From mboxrd@z Thu Jan  1 00:00:00 1970
X-Spam-Checker-Version: SpamAssassin 3.4.4 (2020-01-24) on polar.synack.me
X-Spam-Level: 
X-Spam-Status: No, score=-1.9 required=5.0 tests=BAYES_00 autolearn=ham
	autolearn_force=no version=3.4.4
X-Google-Language: ENGLISH,ASCII-7-bit
X-Google-Thread: 103376,a50a3c40267219cc
X-Google-Attributes: gid103376,public
X-Google-ArrivalTime: 2001-10-16 13:12:53 PST
Path: 
 archiver1.google.com!news1.google.com!newsfeed.stanford.edu!newsfeeds.belnet.be!news.belnet.be!newsfeed00.sul.t-online.de!newsfeed01.sul.t-online.de!t-online.de!newsfeed.germany.net!newsfeed2.easynews.net!easynews.net!news.cid.net!news.enyo.de!news1.enyo.de!not-for-mail
From: Florian Weimer <fw@deneb.enyo.de>
Newsgroups: comp.lang.ada
Subject: Re: Modern languages are case sensitive?
Date: Tue, 16 Oct 2001 22:32:13 +0200
Organization: Enyo's not your organization
Message-ID: <874rozmilu.fsf@deneb.enyo.de>
References: <3105e154.0110150021.32ff5426@posting.google.com>
 <9qeg5r$266$1@trog.dera.gov.uk> <3BCB2E0B.5D7894CD@boeing.com>
 <5ee5b646.0110160342.23b9481c@posting.google.com>
 <87g08jobpp.fsf@deneb.enyo.de> <9qhpq7$8241@news.cis.okstate.edu>
Mime-Version: 1.0
Content-Type: text/plain; charset=us-ascii
Xref: archiver1.google.com comp.lang.ada:14745
Date: 2001-10-16T22:32:13+02:00
List-Id: <comp.lang.ada>

David Starner <dvdeug@x8b4e53cd.dhcp.okstate.edu> writes:

> On Tue, 16 Oct 2001 17:18:10 +0200, Florian Weimer <fw@deneb.enyo.de> wrote:
> > Of course, this is only the visual presentation. ;-) The actual
>> representation uses alternative representations of ASCII characters
>> (LATIN SMALL LETTER DOTLESS I followed by COMBINING DOT ABOVE) and a
>> ZERO WIDTH SPACE.
>
> Then why didn't you type in the actual Unicode? 

;-)

> Because it would be very hard to?

Actually, using GNU Emacs, Quail, and the proper input method , it's
easy.

> Because it wouldn't have fooled anyone?

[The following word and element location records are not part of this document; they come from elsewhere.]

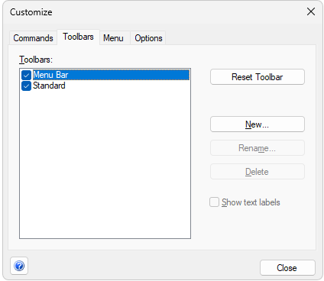Create a toolbar with the New... button
Image resolution: width=324 pixels, height=281 pixels.
point(258,124)
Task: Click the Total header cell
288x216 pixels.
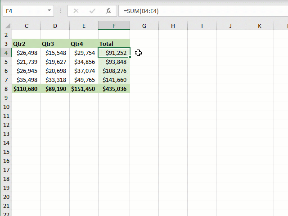Action: pyautogui.click(x=114, y=44)
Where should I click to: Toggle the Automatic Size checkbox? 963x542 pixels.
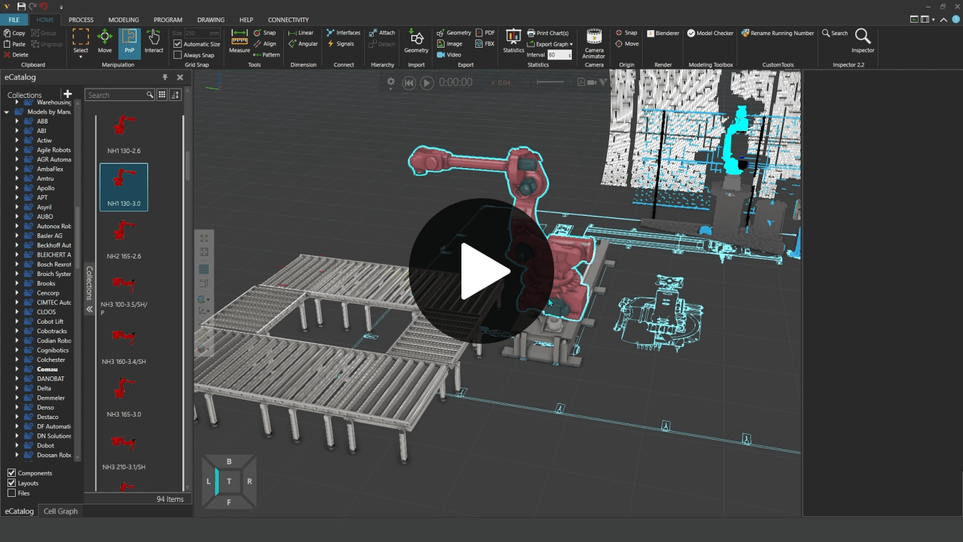[178, 44]
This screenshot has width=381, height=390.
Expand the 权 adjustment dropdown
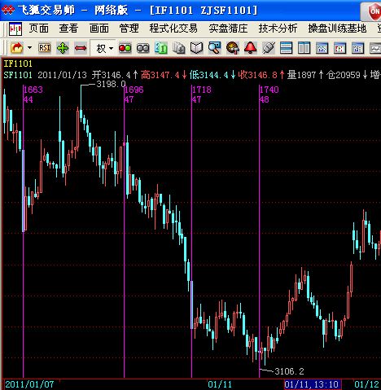tap(104, 49)
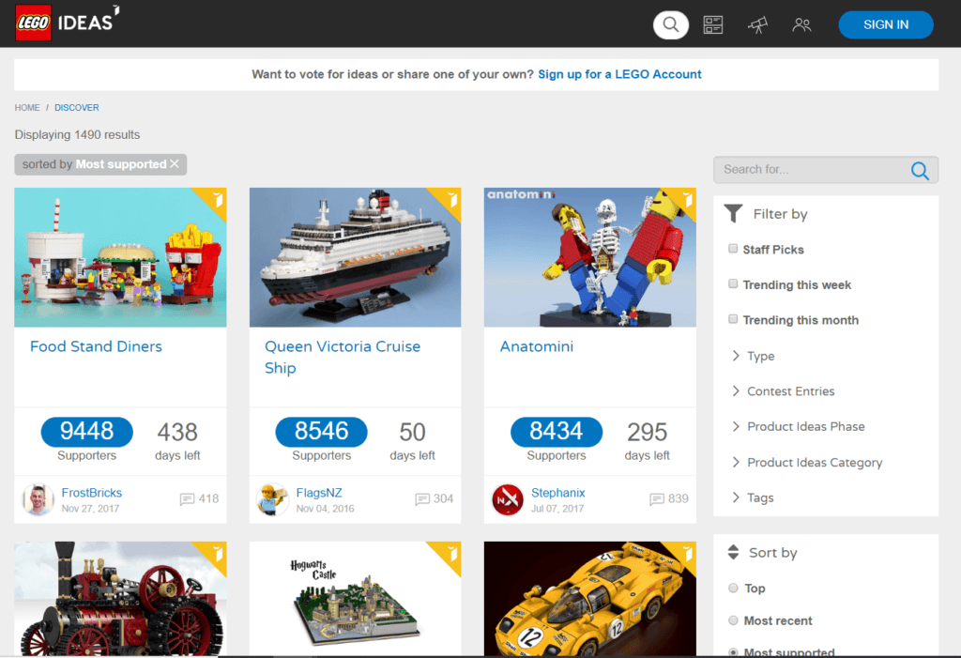Click FrostBricks avatar picture
The width and height of the screenshot is (961, 658).
tap(38, 499)
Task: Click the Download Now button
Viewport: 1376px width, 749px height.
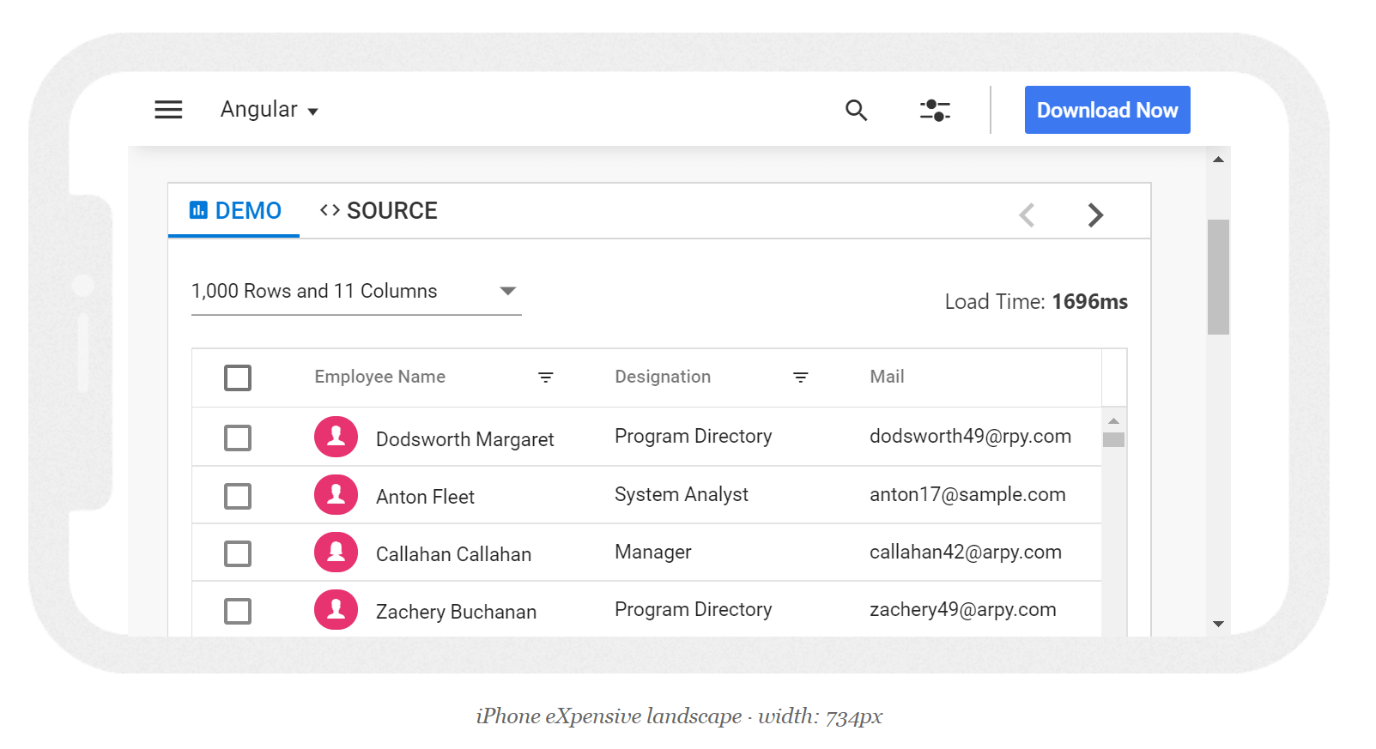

Probably true.  There are few applications which treat combining
characters correctly (at least for GNU, I don't know about other
operating systems).

>> Clearly, Unicode is not suitable for identifiers.  There are five
>> different ways to represent a symbol which looks like a capital H!
>
> And in ASCII there are three symbols that look like a vertical line,
> and two that look like a circle, and they're used to confuse things
> all the time.

In most cases, you can use fonts which highlight these differences
(IBM did this with their PC, and has stuck since: "0" has got a dot in
the middle, and "|" a hole).

With Unicode, things are a bit different.  Perhaps you could use
different typefaces for different languages, but at least today, there
are very few complete Unicode fonts, and chances are small that a few
of them are available on a single system.  Or colors can highlight
differences.  Or you could turn off processing of combining characters
and non-spacing space characters when editing source code (reducing
the level of Unicode compatibility).  I don't know which approach is
best, that's why I continue to use an ASCII subset.  Unfortunately,
people are eager to use Unicode identifiers everywhere, even in email
addresses. :-(

> If you speak Russian or Hebrew or Japanese natively and English
> poorly or not at all, Unicode identifiers are much clearer.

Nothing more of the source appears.